#### WHAT IS EXPECTED
Reproduce every line of the material below word for word, leaving out the pictures.

Items from a dataset:
※

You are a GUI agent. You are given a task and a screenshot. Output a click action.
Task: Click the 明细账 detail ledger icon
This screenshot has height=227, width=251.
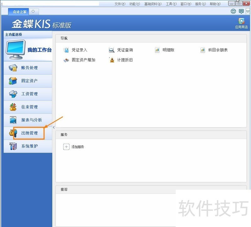[157, 50]
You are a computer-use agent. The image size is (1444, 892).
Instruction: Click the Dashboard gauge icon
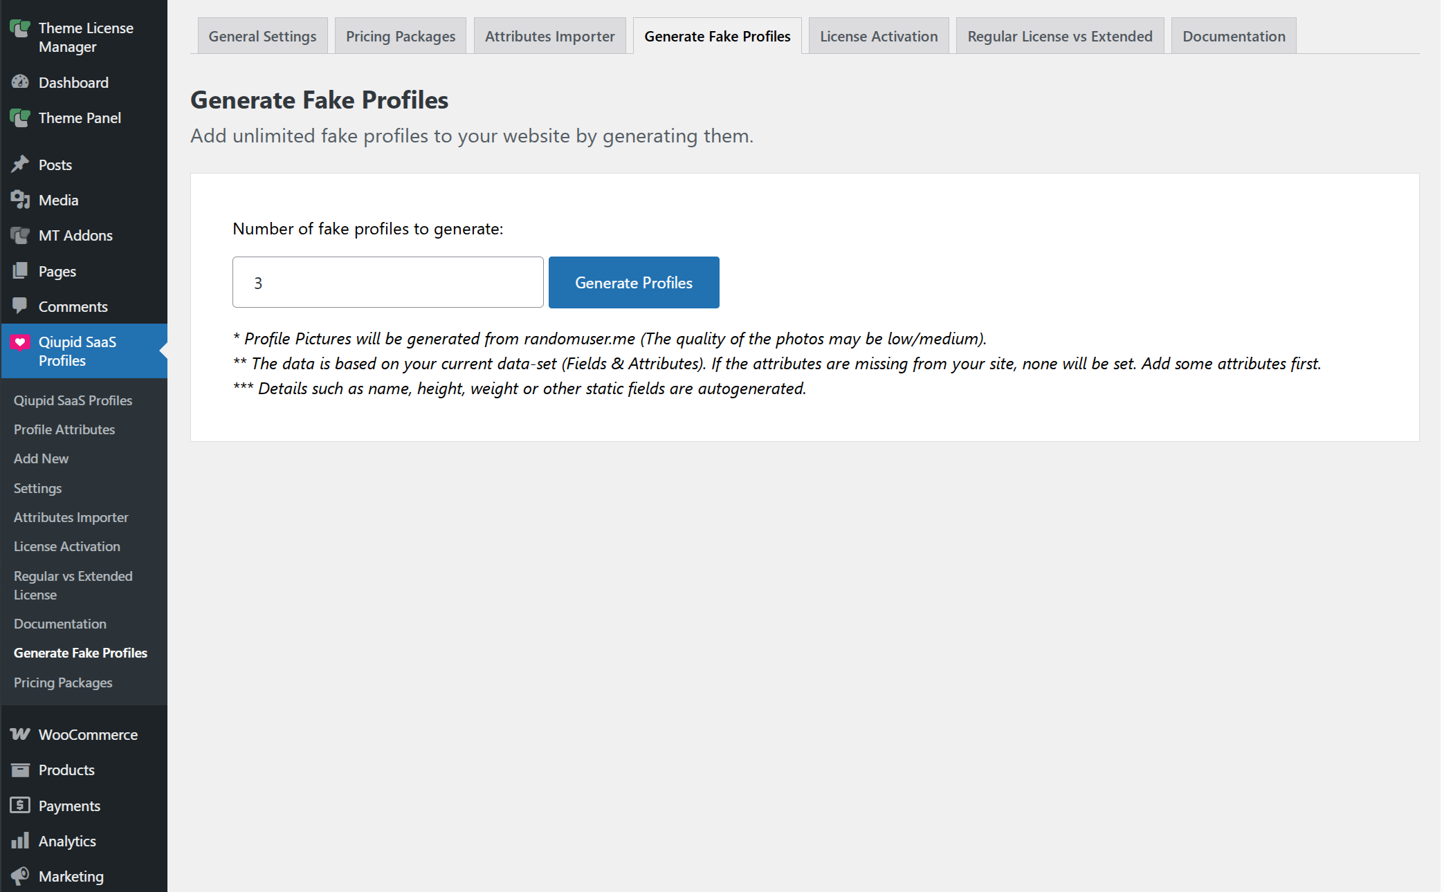pyautogui.click(x=20, y=82)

※

#### RESULT OF THIS TASK
You are a GUI agent. You are given a task and a screenshot. Output a click action.
Task: Click the 明细账 detail ledger icon
This screenshot has height=227, width=251.
[157, 50]
You are a computer-use agent. The image size is (1444, 892).
Instruction: Click the Dashboard gauge icon
pyautogui.click(x=20, y=82)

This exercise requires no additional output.